→ **Exercise goal**
Reproduce, exactly and in full, the lines from the one with "The height and width of the screenshot is (812, 1474)." through the one with "Task: Split the VS Code editor right" in the data below; drop pictures.
□ □ □ □
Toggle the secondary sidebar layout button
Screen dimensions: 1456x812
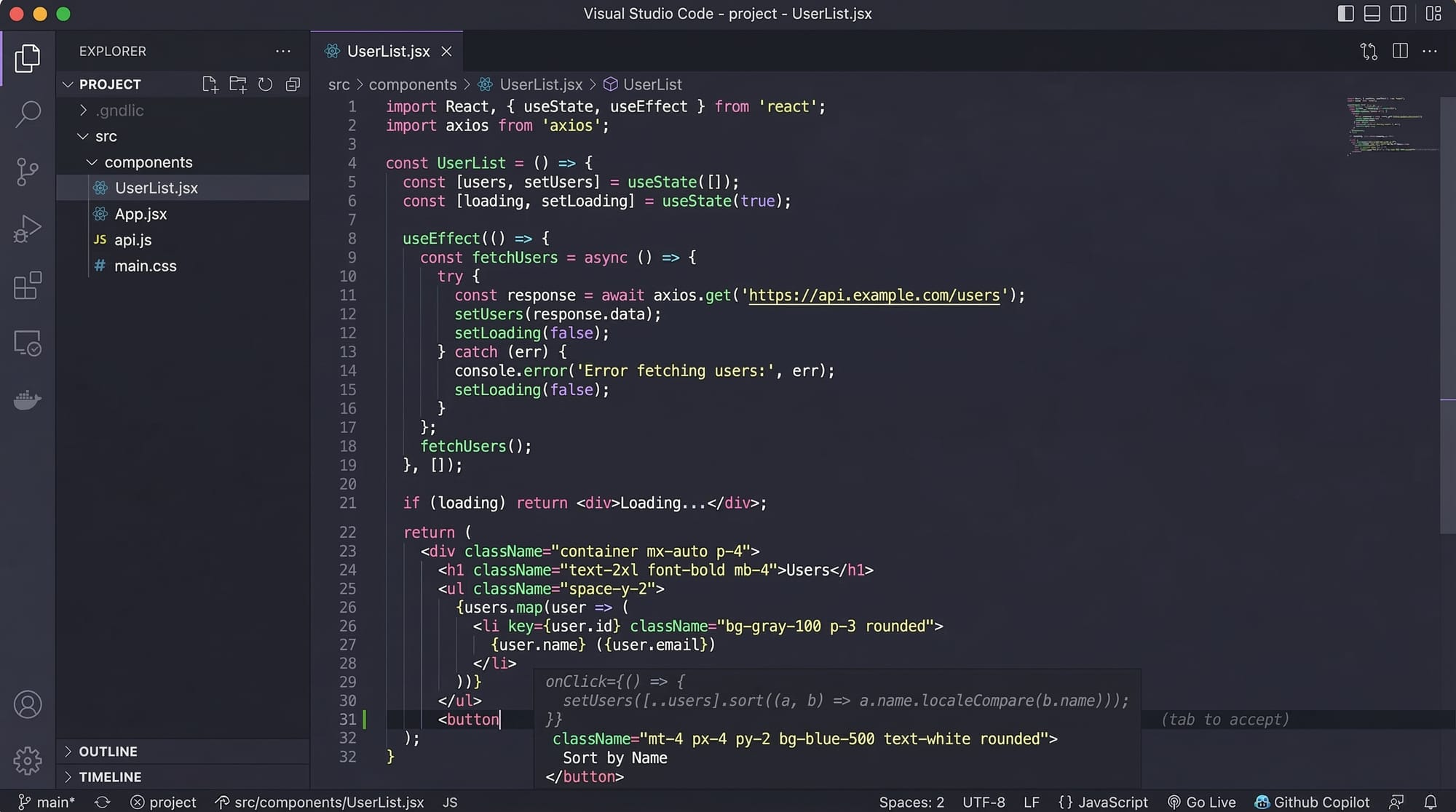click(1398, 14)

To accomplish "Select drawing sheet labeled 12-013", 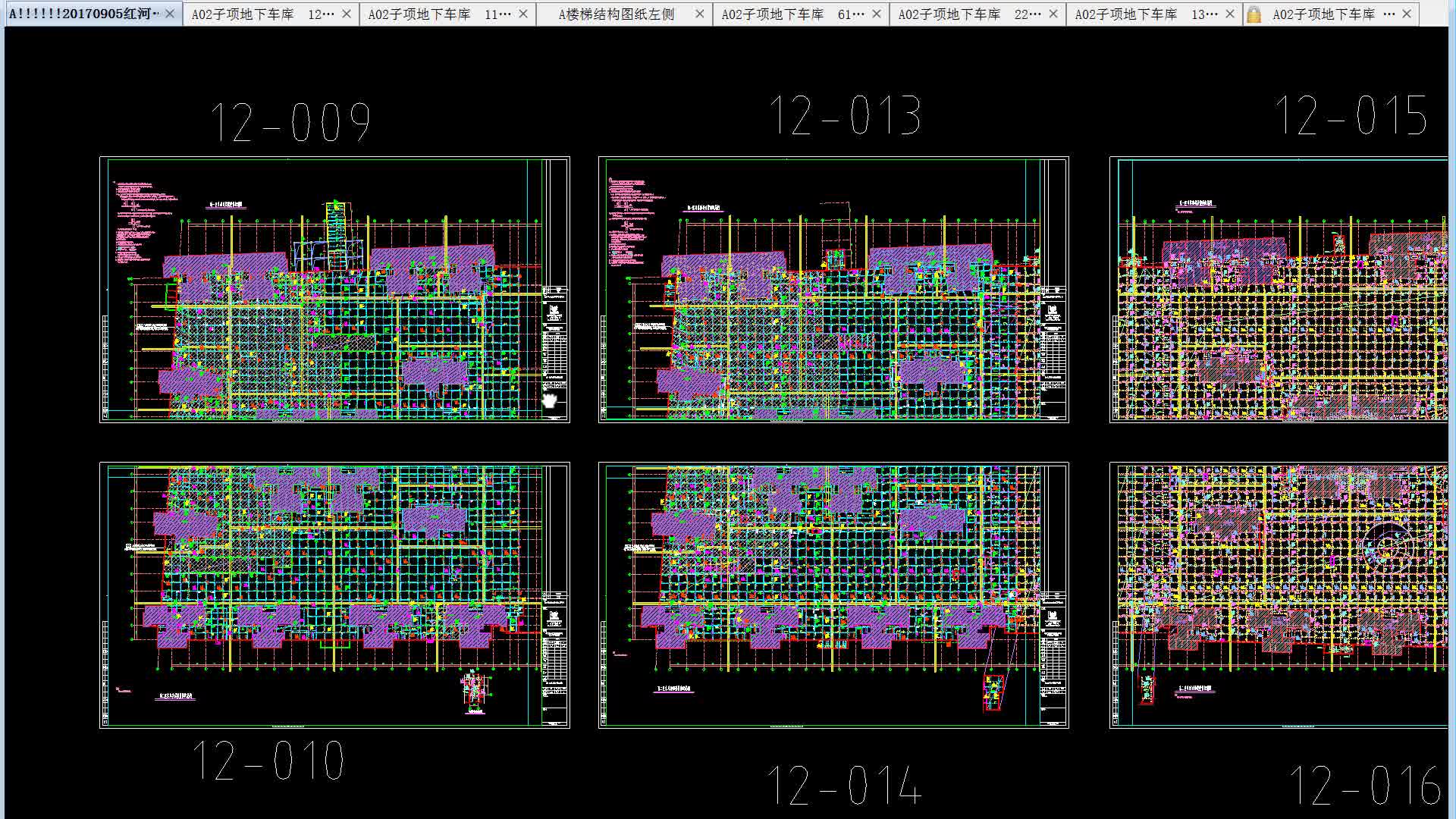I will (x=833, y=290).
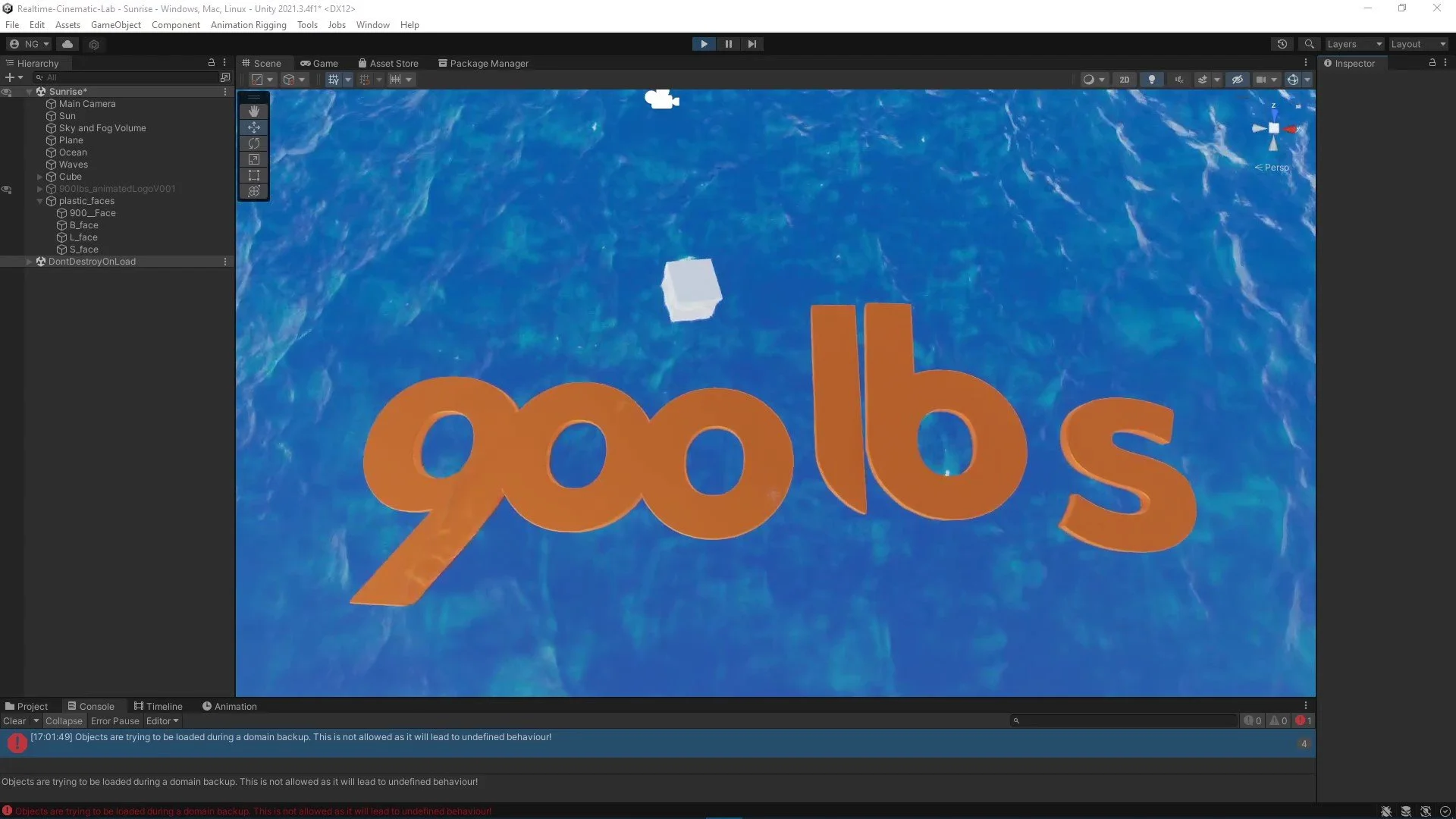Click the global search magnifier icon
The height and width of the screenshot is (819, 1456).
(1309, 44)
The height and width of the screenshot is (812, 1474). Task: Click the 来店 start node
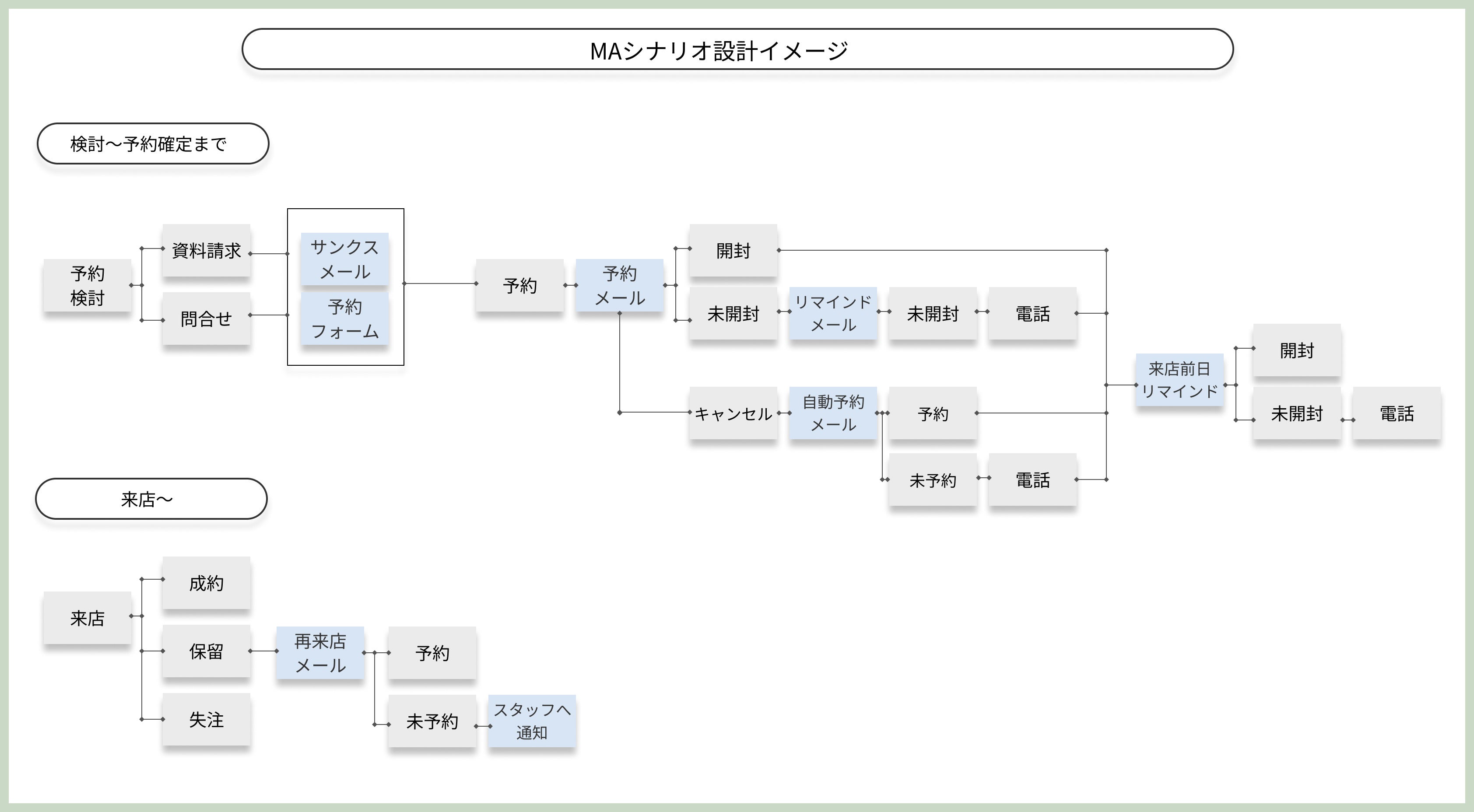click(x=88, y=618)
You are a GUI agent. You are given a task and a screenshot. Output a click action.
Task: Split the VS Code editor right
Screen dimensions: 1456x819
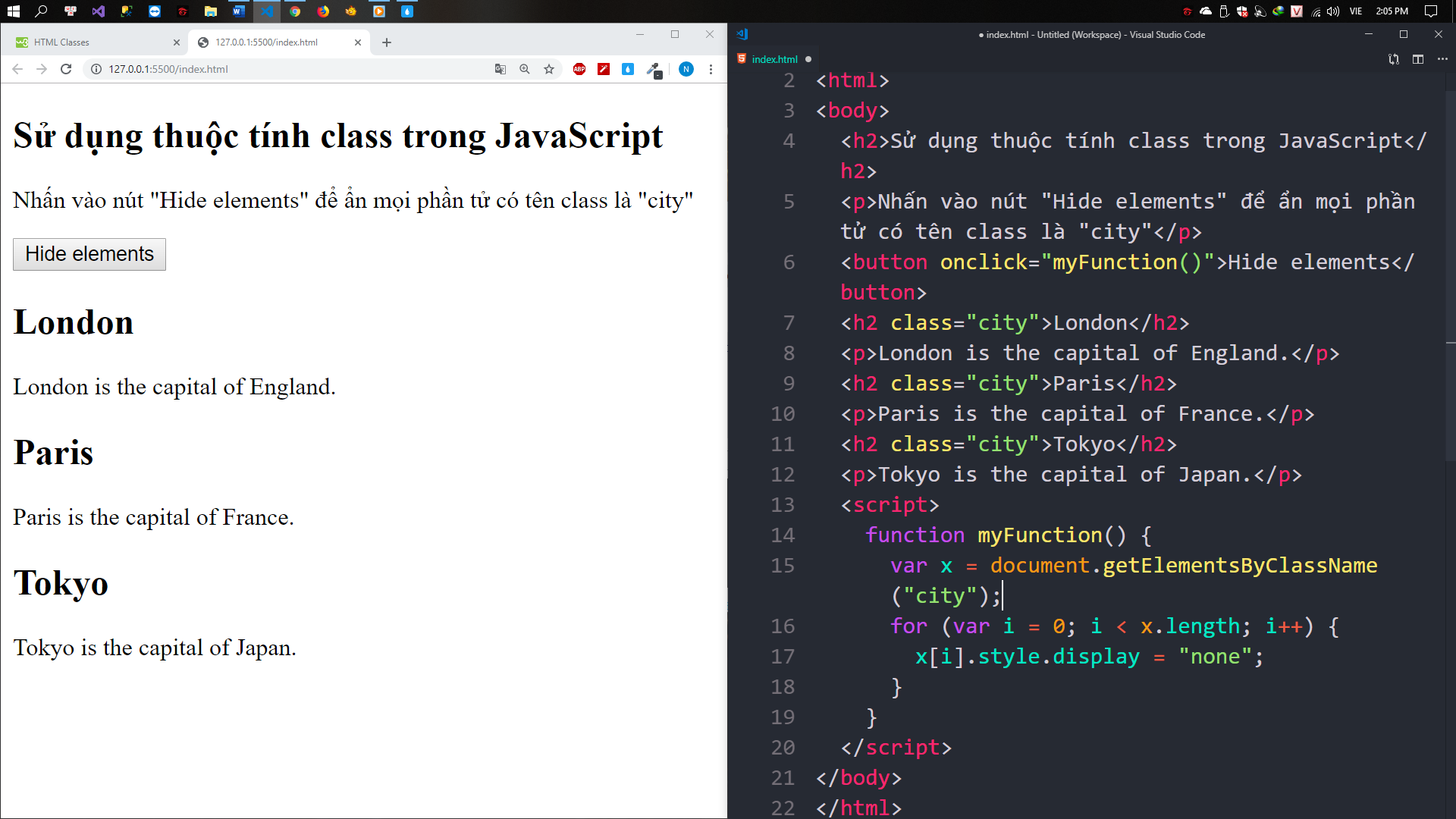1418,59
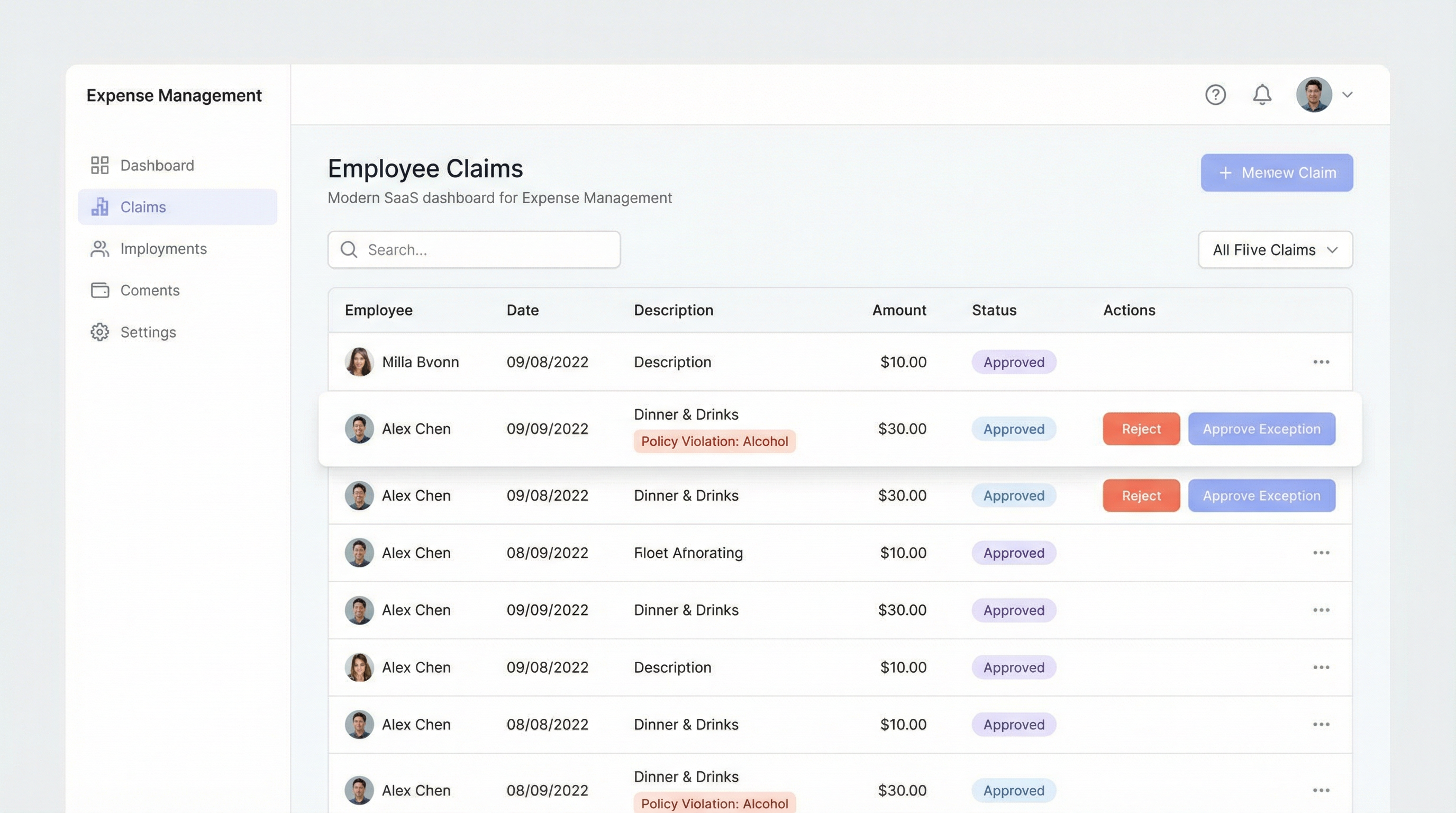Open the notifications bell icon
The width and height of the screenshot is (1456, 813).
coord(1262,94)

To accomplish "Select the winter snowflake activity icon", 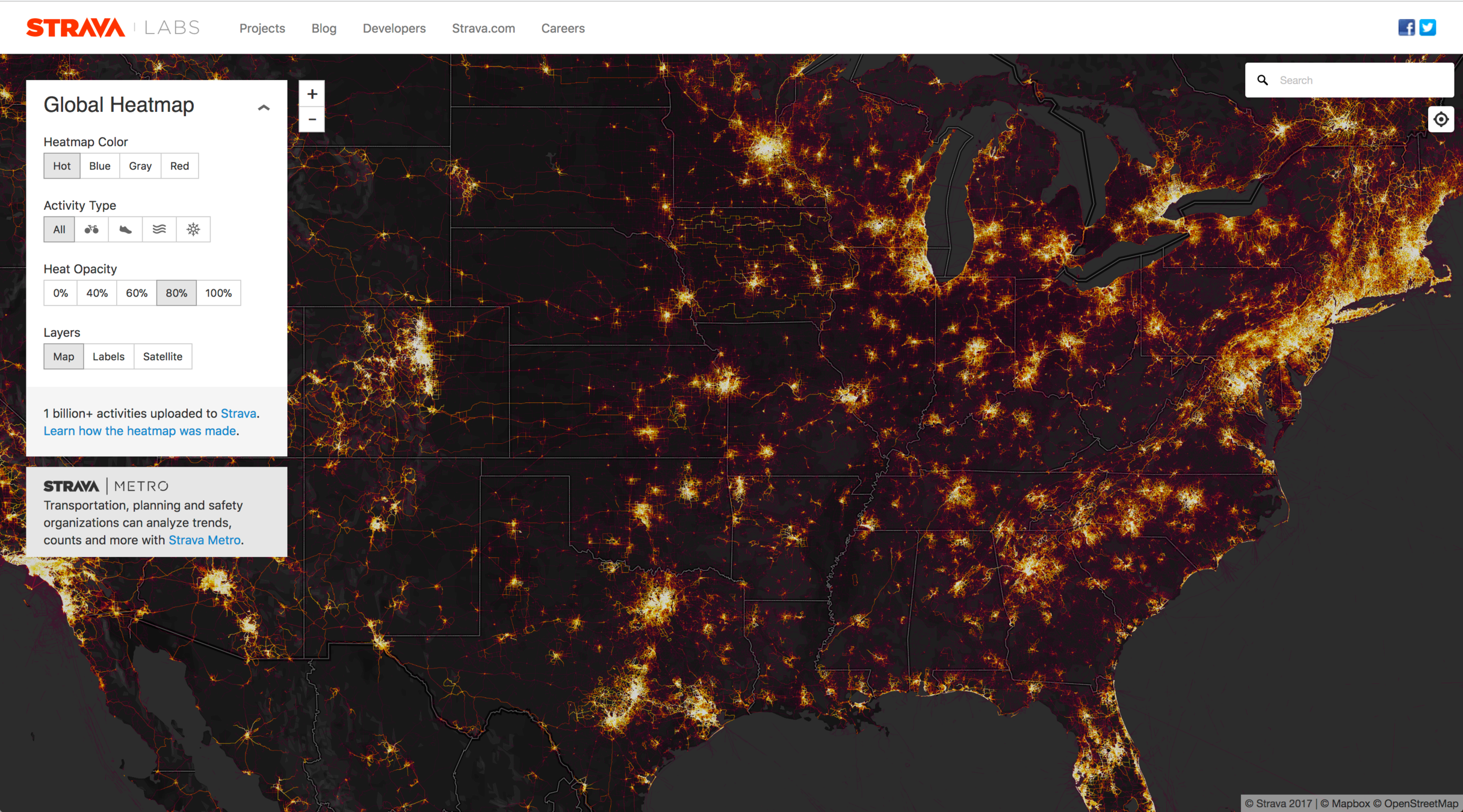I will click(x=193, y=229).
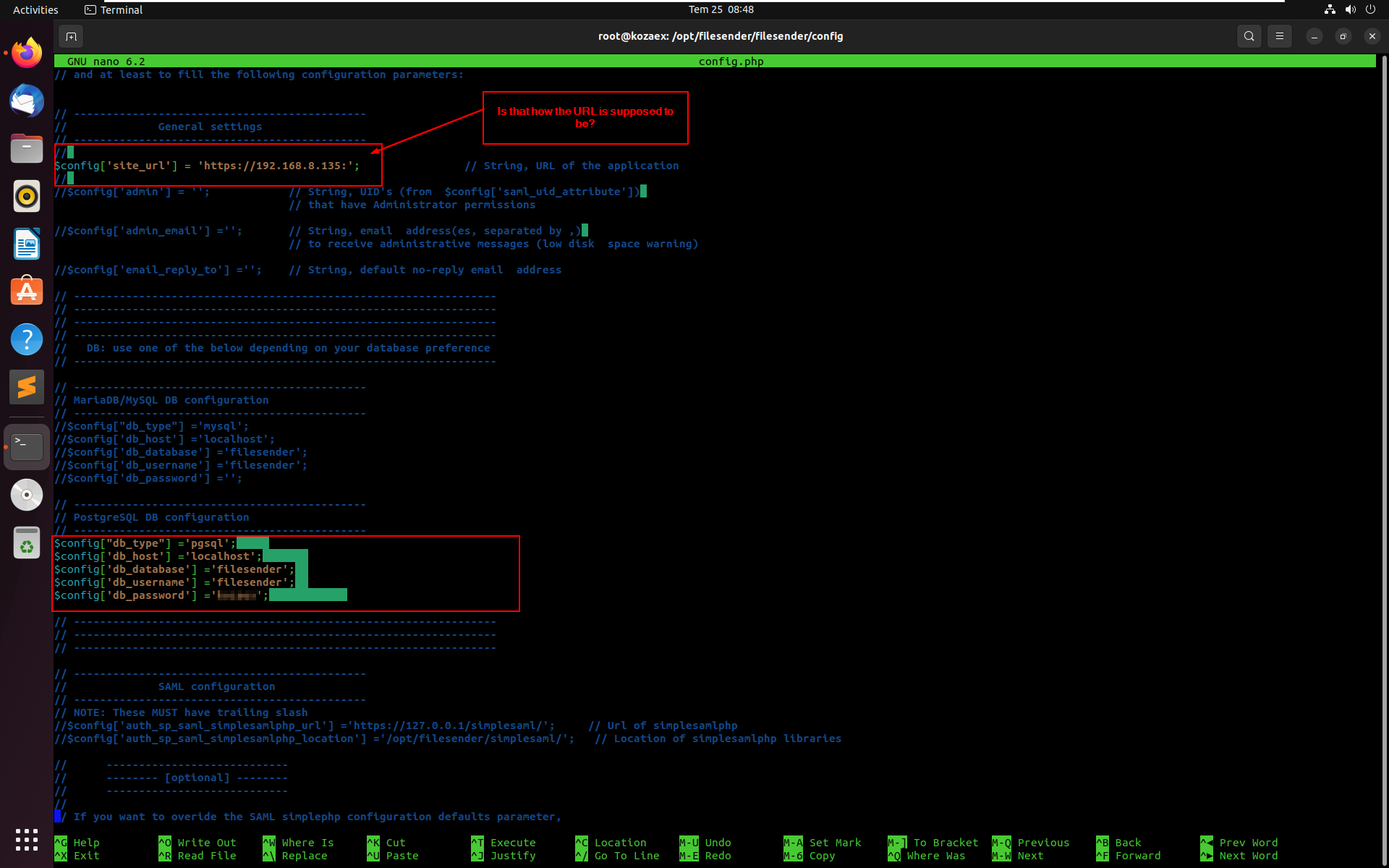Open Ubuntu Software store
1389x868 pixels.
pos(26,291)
□ □ □ □
→ **Completed exercise**
The height and width of the screenshot is (812, 1474). Task: Click the 来店 start node
click(x=88, y=618)
You are a GUI agent. You are given a task and a screenshot. Output a click action.
Task: Split the VS Code editor right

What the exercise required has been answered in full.